CALLER:  Yes, sir.  They’re still saying it.  And if you add up to all the facts with, you know, the type of ammunition they used, the type of gun, the planning, the pipe bomb, how is this still work-related violence?  I mean, it’s just a bunch of crap to me, here, that they’re still saying this.

RUSH:  Well, I’m sorry you missed the first hour.  That’s what I just spent 50 minutes explaining, but let me give it to you briefly again. The reason… Your professors are leftists.  Leftists support Obama.  Obama is the United States government at the moment.  The official position of the US government is that Islam is a religion of peace and is as anti-terror as you and I are, and therefore whatever this guy did is a bastardization of Islam because he was radicalized by, say, ISIS.

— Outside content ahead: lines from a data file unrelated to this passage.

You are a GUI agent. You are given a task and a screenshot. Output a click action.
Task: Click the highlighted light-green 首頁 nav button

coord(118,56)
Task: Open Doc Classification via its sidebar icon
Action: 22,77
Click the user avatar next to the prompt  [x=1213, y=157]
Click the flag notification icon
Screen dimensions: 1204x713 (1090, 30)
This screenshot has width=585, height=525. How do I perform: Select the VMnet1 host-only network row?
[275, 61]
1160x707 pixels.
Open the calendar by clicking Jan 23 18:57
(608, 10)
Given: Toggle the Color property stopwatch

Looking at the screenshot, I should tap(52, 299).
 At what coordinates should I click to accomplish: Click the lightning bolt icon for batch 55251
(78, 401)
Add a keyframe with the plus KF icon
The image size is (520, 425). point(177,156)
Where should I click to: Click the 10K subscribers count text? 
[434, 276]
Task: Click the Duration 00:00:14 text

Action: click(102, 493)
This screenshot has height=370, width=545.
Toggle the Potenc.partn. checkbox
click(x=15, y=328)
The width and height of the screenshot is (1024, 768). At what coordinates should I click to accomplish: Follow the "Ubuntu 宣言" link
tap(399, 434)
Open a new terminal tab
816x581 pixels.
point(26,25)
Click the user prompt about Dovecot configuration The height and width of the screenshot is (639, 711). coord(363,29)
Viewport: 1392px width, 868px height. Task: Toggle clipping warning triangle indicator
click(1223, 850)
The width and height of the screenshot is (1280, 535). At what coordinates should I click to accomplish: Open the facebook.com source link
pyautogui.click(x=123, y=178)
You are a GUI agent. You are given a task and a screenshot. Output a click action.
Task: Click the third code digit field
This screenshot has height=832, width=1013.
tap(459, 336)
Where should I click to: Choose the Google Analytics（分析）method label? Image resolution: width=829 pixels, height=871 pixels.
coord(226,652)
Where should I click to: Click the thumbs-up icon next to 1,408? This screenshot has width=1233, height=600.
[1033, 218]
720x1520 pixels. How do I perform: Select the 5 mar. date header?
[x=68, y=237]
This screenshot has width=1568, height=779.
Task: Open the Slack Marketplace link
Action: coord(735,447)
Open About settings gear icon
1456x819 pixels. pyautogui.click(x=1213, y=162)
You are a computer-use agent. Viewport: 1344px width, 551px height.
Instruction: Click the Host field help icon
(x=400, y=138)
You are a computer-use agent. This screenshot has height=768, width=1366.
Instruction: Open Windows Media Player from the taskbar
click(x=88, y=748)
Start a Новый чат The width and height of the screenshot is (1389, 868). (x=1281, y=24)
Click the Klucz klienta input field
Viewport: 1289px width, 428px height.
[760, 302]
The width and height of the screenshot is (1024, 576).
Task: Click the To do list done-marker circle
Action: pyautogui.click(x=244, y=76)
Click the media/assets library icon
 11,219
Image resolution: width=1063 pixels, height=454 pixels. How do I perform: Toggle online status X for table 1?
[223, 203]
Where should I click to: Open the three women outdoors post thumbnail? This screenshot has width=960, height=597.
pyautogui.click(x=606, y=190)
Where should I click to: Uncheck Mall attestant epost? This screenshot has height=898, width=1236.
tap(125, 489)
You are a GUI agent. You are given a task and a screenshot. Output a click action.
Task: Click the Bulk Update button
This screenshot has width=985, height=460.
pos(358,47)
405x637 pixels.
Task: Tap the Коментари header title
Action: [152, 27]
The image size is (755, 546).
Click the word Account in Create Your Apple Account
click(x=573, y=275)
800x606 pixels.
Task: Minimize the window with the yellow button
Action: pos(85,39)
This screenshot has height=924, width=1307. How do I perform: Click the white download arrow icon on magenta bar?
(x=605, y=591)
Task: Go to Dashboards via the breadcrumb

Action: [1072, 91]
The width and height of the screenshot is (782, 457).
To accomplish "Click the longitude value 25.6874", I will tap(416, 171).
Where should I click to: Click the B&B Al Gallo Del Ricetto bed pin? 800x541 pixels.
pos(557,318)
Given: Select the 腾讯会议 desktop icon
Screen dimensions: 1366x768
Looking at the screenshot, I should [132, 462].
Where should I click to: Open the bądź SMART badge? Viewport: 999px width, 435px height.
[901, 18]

ISIS is the bad actor here now.  ISIS radicalized him. But ISIS is anti-Islam.  ISIS is not Islam.  ISIS is a bunch of horrible, rotten, mean people terrorizing people, but that’s not what Islam is.  But you’re soon gonna see this now called terrorism since they can link this guy to ISIS.  The effort here and the reason why so much time has gone by… Nothing has changed from the first moment we heard of this event until now. The events, details, all the same. Nothing’s changed.

But now they’ve got this ISIS link, and so now they will be able to say it’s terrorism.  Because, in their structure, Islam is not in any way associated with terrorism.  There is no militant Islam.  Islam is the religion of peace.  Al-Qaeda, ISIS, their offshoots, are bastardizing Islam.  And that’s why we worry about a backlash against innocent Muslims who have no relationship to this, no tie to this, and they are just as opposed to it as you and I.  That’s why we worry about the backlash.

Now, I know that makes no sense to you.  It doesn’t make any sense.  It is a fantasy version of Islam that our government created some time ago to avoid having to deal with the reality of Islam.  Now, the reasons for that, they’re up for grabs. Is it their Islamic sensibilities, sympathies, is their fear there are so many that we don’t want to go to war. We don’t want to provoke, we don’t want to irritate, we don’t want to…

I don’t have the answer to why the reluctance, other than to say it’s the left and the left considers conservatives and Republicans to be their number one enemy, not Islam.  Certainly not Islam! We conservatives and Republicans are a greater enemy that even Al-Qaeda or ISIS.  And, by the way, this is not just our government.  Folks, this is the way the Brits look at it.  This is the way the United Nations looks at it.  This is why Israel is isolated in the Middle East.

This… Call it a Fantasy Island version of Islam or any other term you want to describe it. But it is a manufactured version of Islam that permits the government to exempt Muslims from any association with these acts from 9/11 on. You name it.  But, Jake, you keep a sharp eye, because your professors, now that the ISIS link has been made, are going to start calling it terrorism.  But they’re gonna make sure you understand it’s not Islamic terrorism, because there’s no such thing.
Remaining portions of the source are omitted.